— INFORMATION SHOWN —

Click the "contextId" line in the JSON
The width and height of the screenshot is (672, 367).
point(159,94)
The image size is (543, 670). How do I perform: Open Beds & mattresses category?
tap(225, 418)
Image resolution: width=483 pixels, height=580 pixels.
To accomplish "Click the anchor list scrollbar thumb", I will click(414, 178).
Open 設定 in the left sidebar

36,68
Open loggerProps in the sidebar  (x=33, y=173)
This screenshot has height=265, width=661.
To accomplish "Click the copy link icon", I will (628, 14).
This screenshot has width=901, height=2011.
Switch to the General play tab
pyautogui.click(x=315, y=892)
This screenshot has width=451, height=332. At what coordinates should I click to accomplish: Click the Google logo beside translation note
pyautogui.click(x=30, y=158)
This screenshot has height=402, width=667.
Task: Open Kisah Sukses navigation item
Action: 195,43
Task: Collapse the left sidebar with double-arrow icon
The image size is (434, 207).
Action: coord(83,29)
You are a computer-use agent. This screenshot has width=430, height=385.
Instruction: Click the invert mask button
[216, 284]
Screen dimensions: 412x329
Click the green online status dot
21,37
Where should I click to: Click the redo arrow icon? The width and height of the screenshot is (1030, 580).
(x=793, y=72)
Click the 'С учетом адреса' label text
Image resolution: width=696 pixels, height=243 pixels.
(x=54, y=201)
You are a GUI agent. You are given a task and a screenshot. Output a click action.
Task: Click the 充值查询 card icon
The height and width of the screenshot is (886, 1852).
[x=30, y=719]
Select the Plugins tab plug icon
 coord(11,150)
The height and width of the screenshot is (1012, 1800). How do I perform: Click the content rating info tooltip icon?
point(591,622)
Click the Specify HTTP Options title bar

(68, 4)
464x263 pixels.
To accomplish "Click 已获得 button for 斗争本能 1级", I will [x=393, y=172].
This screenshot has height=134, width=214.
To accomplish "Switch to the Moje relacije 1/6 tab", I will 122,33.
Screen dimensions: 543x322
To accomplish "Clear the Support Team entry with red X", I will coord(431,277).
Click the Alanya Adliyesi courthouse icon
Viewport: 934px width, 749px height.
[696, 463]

— WHAT TO PRODUCE —
Reproduce all of the data above line for line, without changing a single character.

— RESPONSE FOR THIS EXERCISE —
Click the "contextId" line in the JSON
The width and height of the screenshot is (672, 367).
point(159,94)
The image size is (543, 670). How do I perform: Open Beds & mattresses category?
tap(225, 418)
Image resolution: width=483 pixels, height=580 pixels.
To accomplish "Click the anchor list scrollbar thumb", I will click(414, 178).
Open 設定 in the left sidebar

36,68
Open loggerProps in the sidebar  (x=33, y=173)
This screenshot has height=265, width=661.
To accomplish "Click the copy link icon", I will (628, 14).
This screenshot has width=901, height=2011.
Switch to the General play tab
pyautogui.click(x=315, y=892)
This screenshot has width=451, height=332. At what coordinates should I click to accomplish: Click the Google logo beside translation note
pyautogui.click(x=30, y=158)
This screenshot has height=402, width=667.
Task: Open Kisah Sukses navigation item
Action: 195,43
Task: Collapse the left sidebar with double-arrow icon
The image size is (434, 207).
Action: coord(83,29)
You are a computer-use agent. This screenshot has width=430, height=385.
Instruction: Click the invert mask button
[216, 284]
Screen dimensions: 412x329
Click the green online status dot
21,37
Where should I click to: Click the redo arrow icon? The width and height of the screenshot is (1030, 580).
(x=793, y=72)
Click the 'С учетом адреса' label text
Image resolution: width=696 pixels, height=243 pixels.
(x=54, y=201)
You are a GUI agent. You are given a task and a screenshot. Output a click action.
Task: Click the 充值查询 card icon
The height and width of the screenshot is (886, 1852).
[x=30, y=719]
Select the Plugins tab plug icon
 coord(11,150)
The height and width of the screenshot is (1012, 1800). How do I perform: Click the content rating info tooltip icon?
point(591,622)
Click the Specify HTTP Options title bar

(68, 4)
464x263 pixels.
To accomplish "Click 已获得 button for 斗争本能 1级", I will [x=393, y=172].
This screenshot has height=134, width=214.
To accomplish "Switch to the Moje relacije 1/6 tab", I will 122,33.
Screen dimensions: 543x322
To accomplish "Clear the Support Team entry with red X", I will coord(431,277).
Click the Alanya Adliyesi courthouse icon
Viewport: 934px width, 749px height.
[696, 463]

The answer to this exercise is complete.